Only the lines from the one containing "[Mailing List Info] (666, 116)" through the final line below belong in the output, copied exactly and without pictures.
DATA PROVIDED: Begin
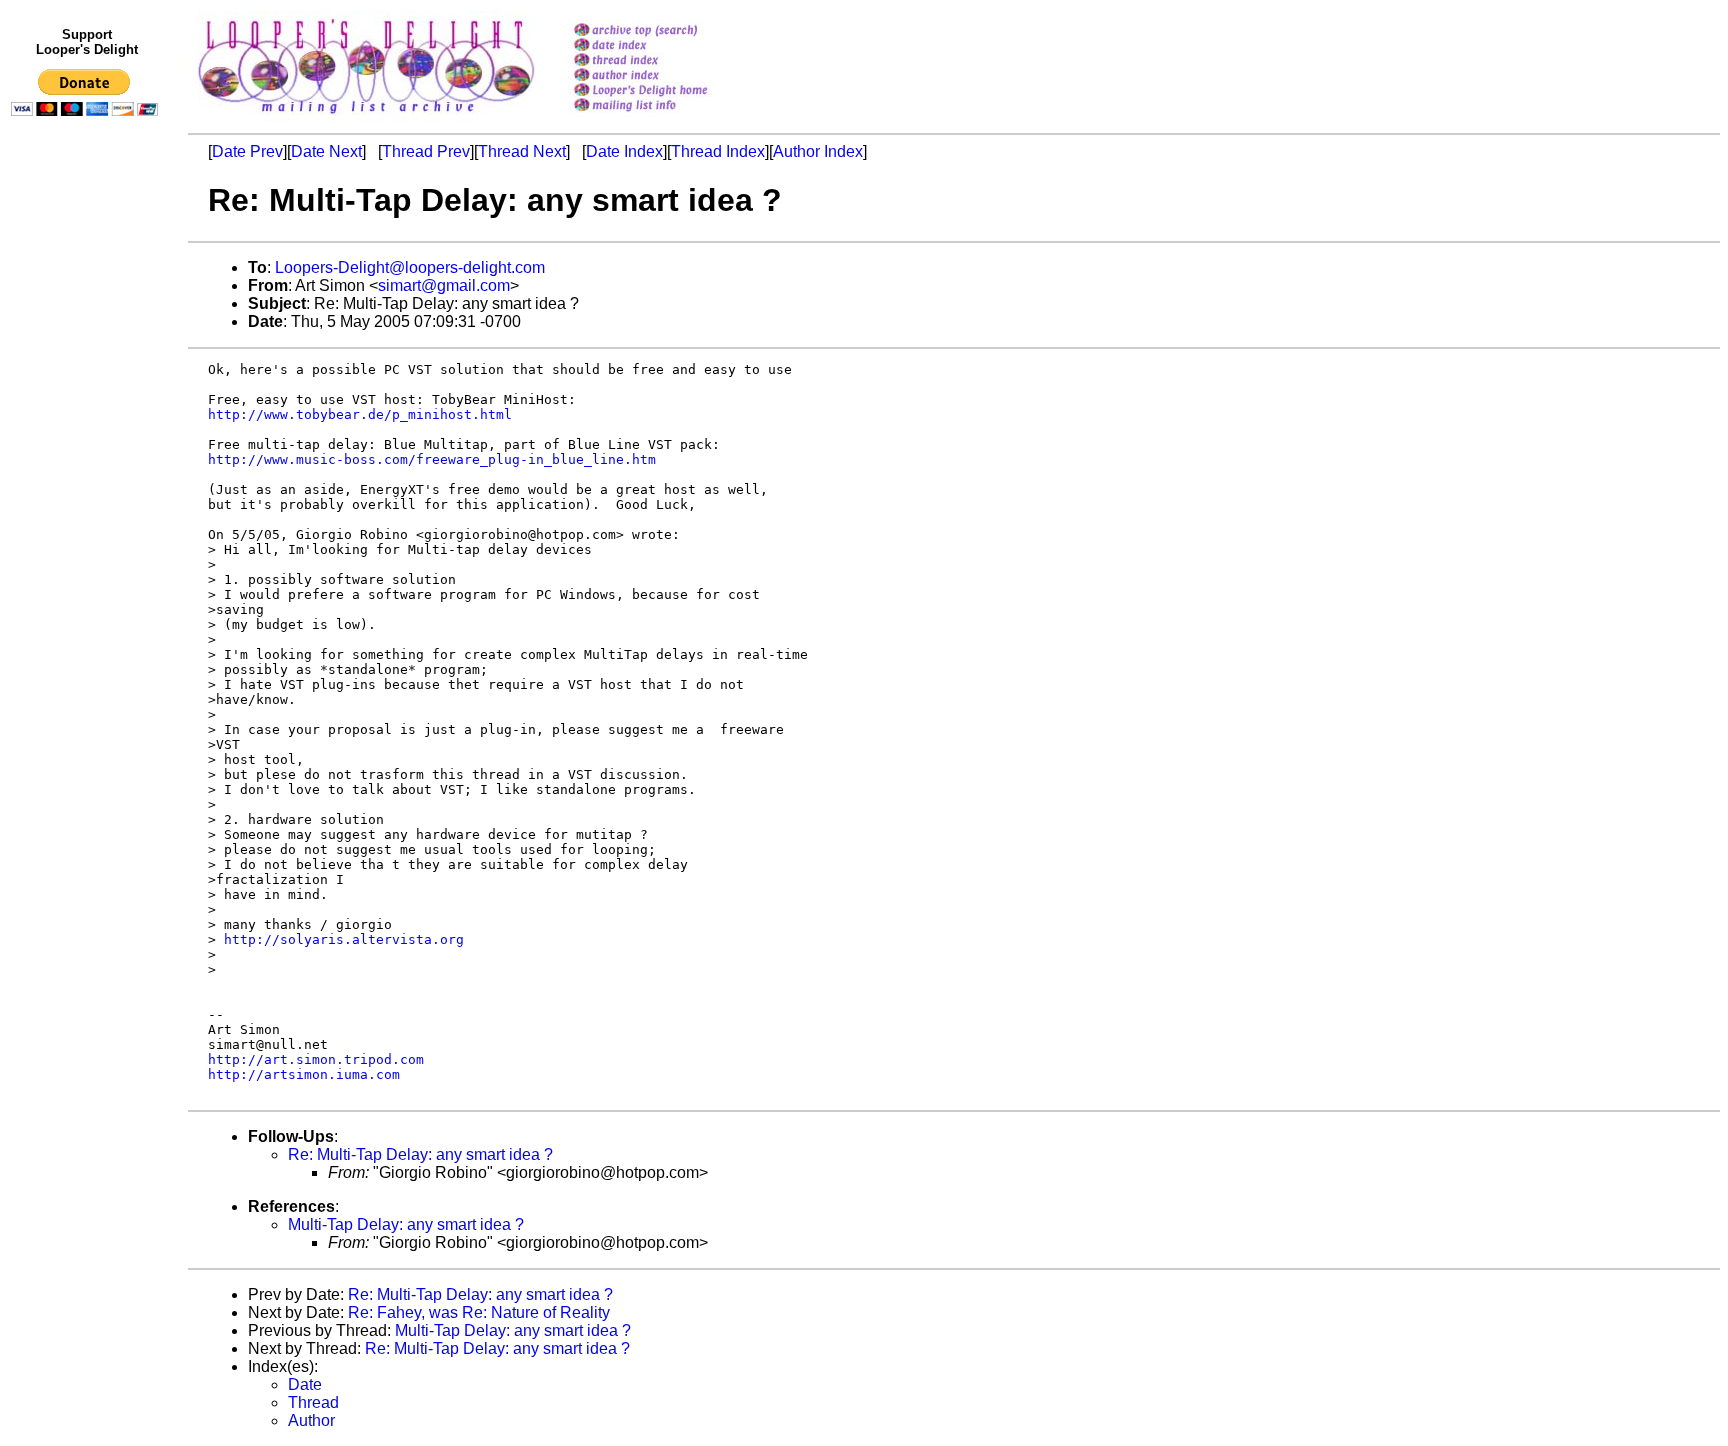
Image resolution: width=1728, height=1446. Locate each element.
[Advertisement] (88, 537)
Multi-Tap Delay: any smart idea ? (406, 1224)
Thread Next (522, 151)
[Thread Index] (666, 61)
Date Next (326, 151)
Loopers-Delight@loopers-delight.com (410, 267)
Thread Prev (426, 151)
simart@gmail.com (444, 285)
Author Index (818, 151)
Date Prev (247, 151)
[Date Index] (666, 46)
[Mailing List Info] (666, 116)
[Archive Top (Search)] (666, 31)
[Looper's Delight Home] (666, 91)
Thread (313, 1402)
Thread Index (718, 151)
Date (305, 1384)
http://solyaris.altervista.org (344, 939)
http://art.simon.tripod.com (316, 1059)
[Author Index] (666, 76)
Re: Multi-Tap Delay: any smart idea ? (420, 1154)
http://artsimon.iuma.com (304, 1074)
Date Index (624, 151)
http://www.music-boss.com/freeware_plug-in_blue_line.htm (432, 459)
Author (311, 1420)
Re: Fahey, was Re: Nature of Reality (479, 1312)
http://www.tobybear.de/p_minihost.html (360, 414)
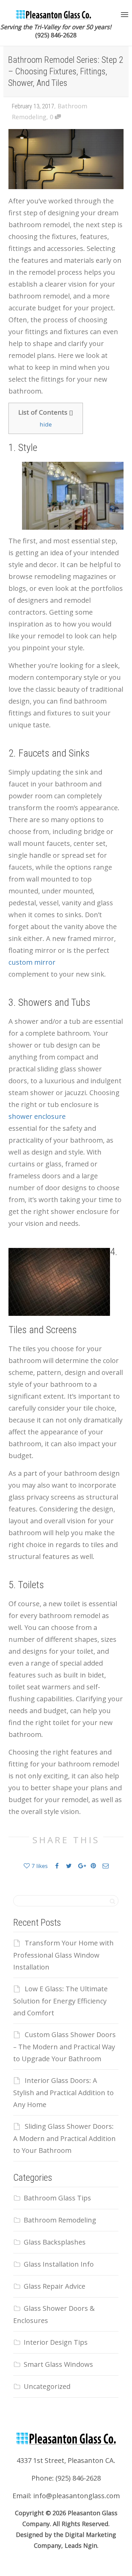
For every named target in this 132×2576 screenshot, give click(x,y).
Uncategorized (47, 2386)
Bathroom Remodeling (60, 2220)
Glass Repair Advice (54, 2286)
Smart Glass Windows (58, 2364)
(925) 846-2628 (55, 35)
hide (46, 424)
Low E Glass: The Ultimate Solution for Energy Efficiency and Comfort (60, 2000)
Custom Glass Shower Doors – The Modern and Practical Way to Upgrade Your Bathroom (64, 2046)
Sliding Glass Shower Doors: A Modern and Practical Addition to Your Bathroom (64, 2138)
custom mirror (32, 962)
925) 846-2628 (79, 2478)
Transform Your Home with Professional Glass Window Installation (63, 1955)
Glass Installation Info (59, 2264)
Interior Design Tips (56, 2342)
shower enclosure (37, 1116)
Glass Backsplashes (55, 2242)
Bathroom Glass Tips (57, 2197)
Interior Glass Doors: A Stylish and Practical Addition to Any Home (63, 2092)
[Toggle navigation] (124, 14)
DATA PROVIDED: End
#### TASK SOLUTION:
[Mailing List Info] (666, 116)
[Archive Top (Search)] (666, 31)
[Looper's Delight Home] (666, 91)
Thread (313, 1402)
Thread Index (718, 151)
Date (305, 1384)
http://solyaris.altervista.org (344, 939)
http://art.simon.tripod.com (316, 1059)
[Author Index] (666, 76)
Re: Multi-Tap Delay: any smart idea ? (420, 1154)
http://artsimon.iuma.com (304, 1074)
Date Index (624, 151)
http://www.music-boss.com/freeware_plug-in_blue_line.htm (432, 459)
Author (311, 1420)
Re: Fahey, was Re: Nature of Reality (479, 1312)
http://www.tobybear.de/p_minihost.html (360, 414)
For every named target in this 132×2576 screenshot, give click(x,y).
Uncategorized (47, 2386)
Bathroom Remodeling (60, 2220)
Glass Repair Advice (54, 2286)
Smart Glass Windows (58, 2364)
(925) 846-2628 (55, 35)
hide (46, 424)
Low E Glass: The Ultimate Solution for Energy Efficiency and Comfort (60, 2000)
Custom Glass Shower Doors – The Modern and Practical Way to Upgrade Your Bathroom (64, 2046)
Sliding Glass Shower Doors: A Modern and Practical Addition to Your Bathroom (64, 2138)
custom mirror (32, 962)
925) 846-2628 (79, 2478)
Transform Your Home with Professional Glass Window Installation (63, 1955)
Glass Installation Info (59, 2264)
Interior Design Tips (56, 2342)
shower enclosure (37, 1116)
Glass Backsplashes (55, 2242)
Bathroom Glass Tips (57, 2197)
Interior Glass Doors: A Stylish and Practical Addition to Any Home (63, 2092)
[Toggle navigation] (124, 14)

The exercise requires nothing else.